> **WHAT TO PRODUCE**:
Quote every line of the listing below verbatim, leaving out the pictures.

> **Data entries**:
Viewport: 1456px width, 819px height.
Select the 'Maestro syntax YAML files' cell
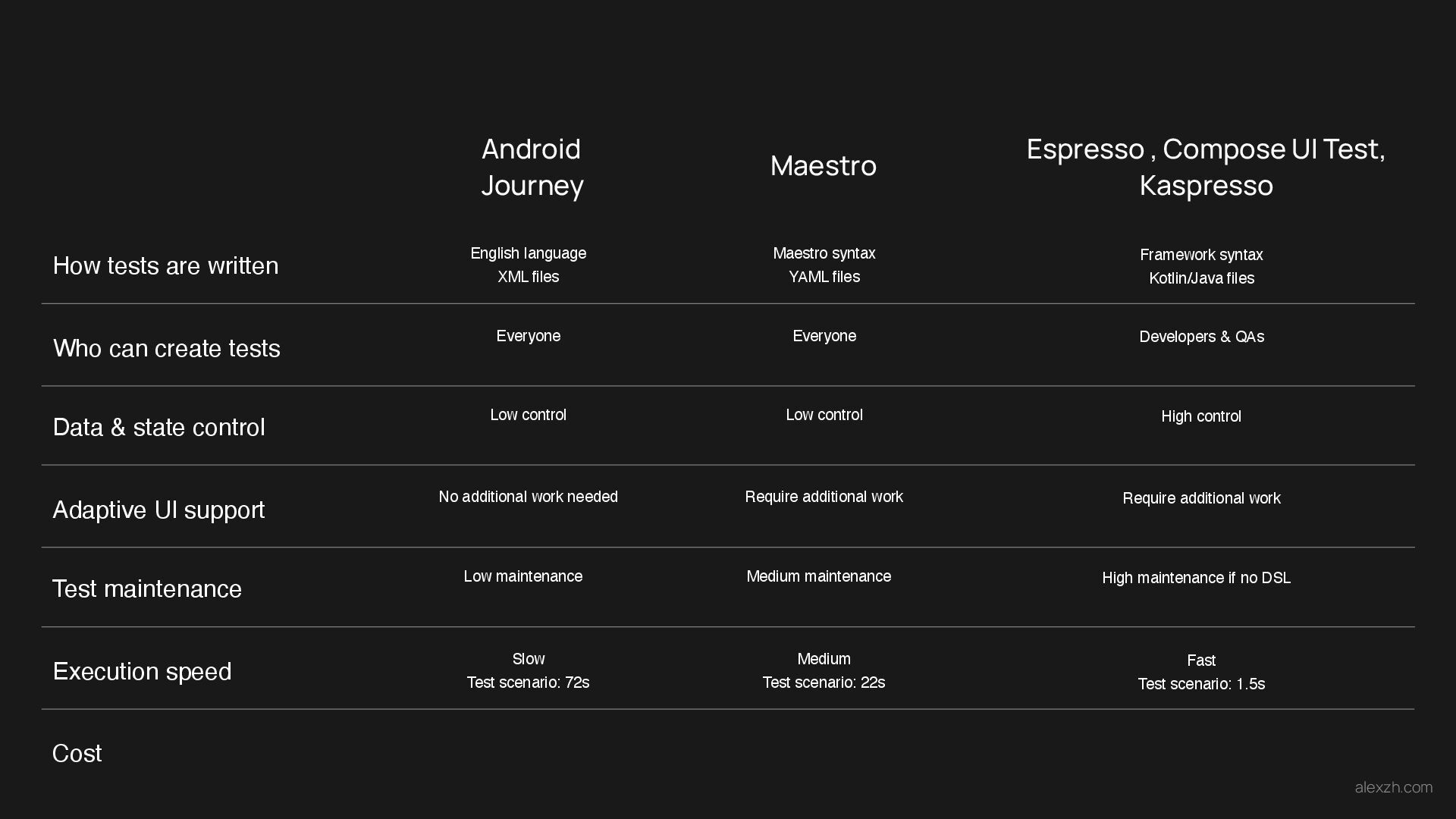[x=824, y=265]
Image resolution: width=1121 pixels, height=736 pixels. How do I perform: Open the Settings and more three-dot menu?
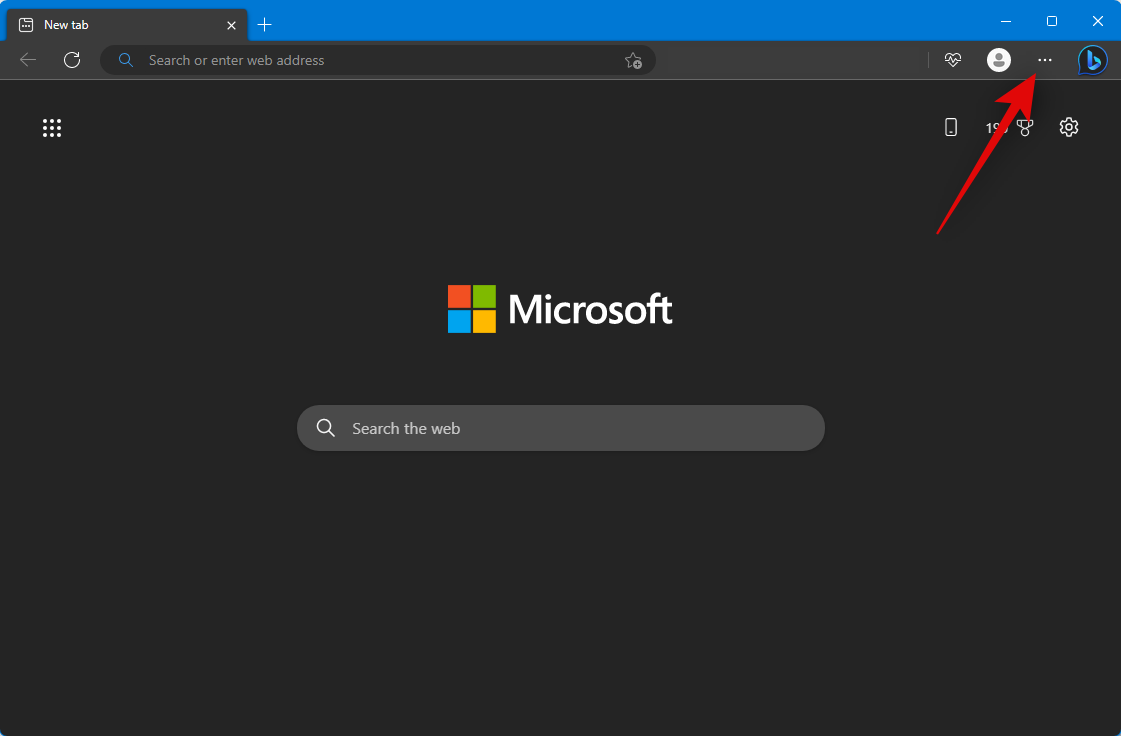tap(1044, 60)
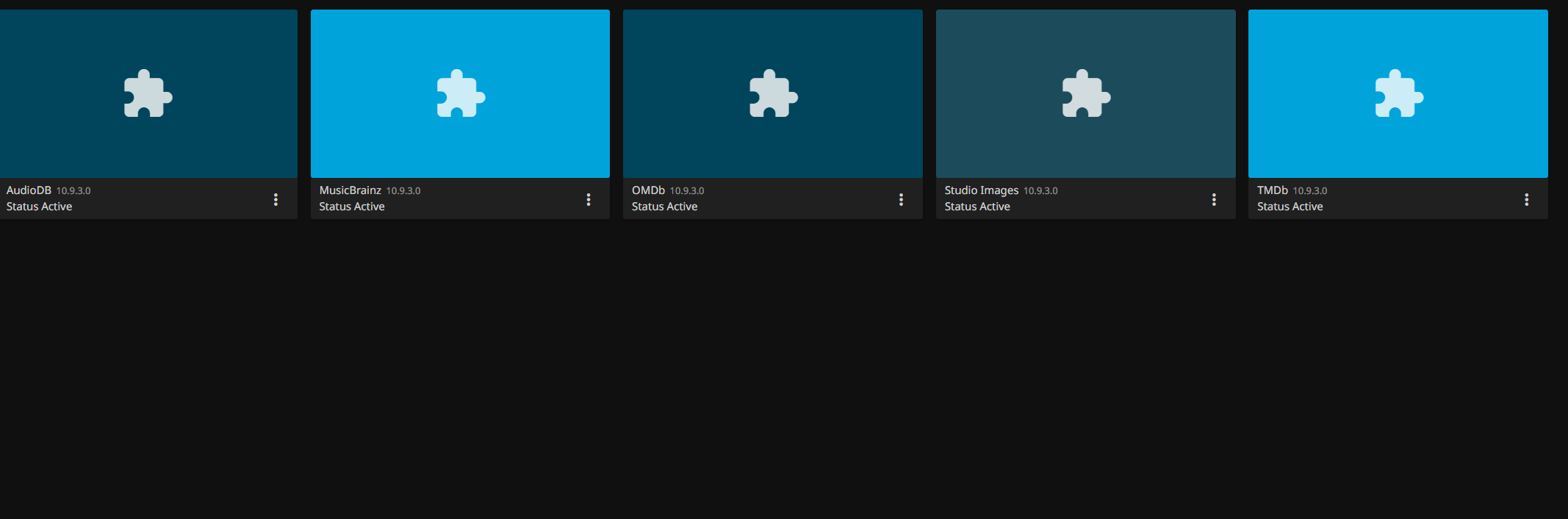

> **RESPONSE TO THE EXERCISE**:
Viewport: 1456px width, 819px height.
Select the 'Maestro syntax YAML files' cell
[x=824, y=265]
Image resolution: width=1121 pixels, height=736 pixels. How do I perform: Open the Settings and more three-dot menu?
tap(1044, 60)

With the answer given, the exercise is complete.